Grazie all’impegno di alcune associazioni del Terzo Settore e non solo è stato installato un ripetitore per garantire la copertura telefonica e un sistema wi fi che copre tutto l’edificio. Sono arrivati anche tablet, smartphone e schede sim con cui vengono assicurati i contatti tra i degenti e le loro famiglie.
È partita una vera e propria gara di solidarietà che ha consentito di arredare anche i locali realizzati a tempo di record e destinati al personale proveniente da lontano o che ha preferito non rientrare in famiglia in questo periodo.
Qualche azienda del territorio offre cibo e bevande gratuite al personale, c’è chi ha pensato perfino di regalare un set di walkie talkie per facilitare le comunicazioni tra la zona infetta e la zona pulita.
Accanto al reparto sub-intensivi è stato realizzato un reparto di sorveglianza per coloro che sono guariti ma non ancora negativizzati. Per questo al primo nucleo di operatori si sono affiancati altri OSS e infermieri in prestito volontario da altre strutture o con contratti a tempo determinato apportando nuove energie ed entusiasmo.

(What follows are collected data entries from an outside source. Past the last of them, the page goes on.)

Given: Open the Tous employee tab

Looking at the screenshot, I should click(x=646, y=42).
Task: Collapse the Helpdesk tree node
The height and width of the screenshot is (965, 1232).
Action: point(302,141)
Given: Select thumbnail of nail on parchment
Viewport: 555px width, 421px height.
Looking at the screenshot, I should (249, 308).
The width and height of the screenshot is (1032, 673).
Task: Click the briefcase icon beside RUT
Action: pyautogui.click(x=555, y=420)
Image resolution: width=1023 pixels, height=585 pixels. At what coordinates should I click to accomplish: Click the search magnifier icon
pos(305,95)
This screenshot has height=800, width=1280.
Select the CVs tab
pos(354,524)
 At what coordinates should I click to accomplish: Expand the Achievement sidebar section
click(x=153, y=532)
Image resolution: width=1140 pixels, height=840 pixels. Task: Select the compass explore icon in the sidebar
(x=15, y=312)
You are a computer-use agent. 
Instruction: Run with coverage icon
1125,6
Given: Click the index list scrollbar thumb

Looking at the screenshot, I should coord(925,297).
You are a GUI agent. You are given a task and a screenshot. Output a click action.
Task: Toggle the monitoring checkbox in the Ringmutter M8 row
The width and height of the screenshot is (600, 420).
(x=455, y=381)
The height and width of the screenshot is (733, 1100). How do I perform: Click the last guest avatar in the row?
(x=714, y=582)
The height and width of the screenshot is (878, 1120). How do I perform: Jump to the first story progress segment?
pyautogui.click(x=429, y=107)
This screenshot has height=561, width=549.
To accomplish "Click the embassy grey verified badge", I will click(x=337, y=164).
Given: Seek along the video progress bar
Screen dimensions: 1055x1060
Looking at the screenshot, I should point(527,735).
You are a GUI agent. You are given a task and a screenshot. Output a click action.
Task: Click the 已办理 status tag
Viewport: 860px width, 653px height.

«La gioia più grande – conclude Marialuisa commossa – è quando dimettiamo un paziente dopo la quarantena. L’abbraccio dei familiari che non vedeva da mesi, i ringraziamenti al personale, la commozione di tutti. Sono cose ci ripagano dei sacrifici che stiamo sopportando da quasi due mesi con turni massacranti, grande fatica fisica per il caldo, la disidratazione, lo stress. E’ senza ombra di dubbio un’esperienza umana e professionale molto forte che fa emergere un sentimento di tristezza per la sofferenza e i tanti morti che questo virus sta provocando ma insieme una forte solidarietà e condivisione, valori umani che rischiavamo di perdere per strada».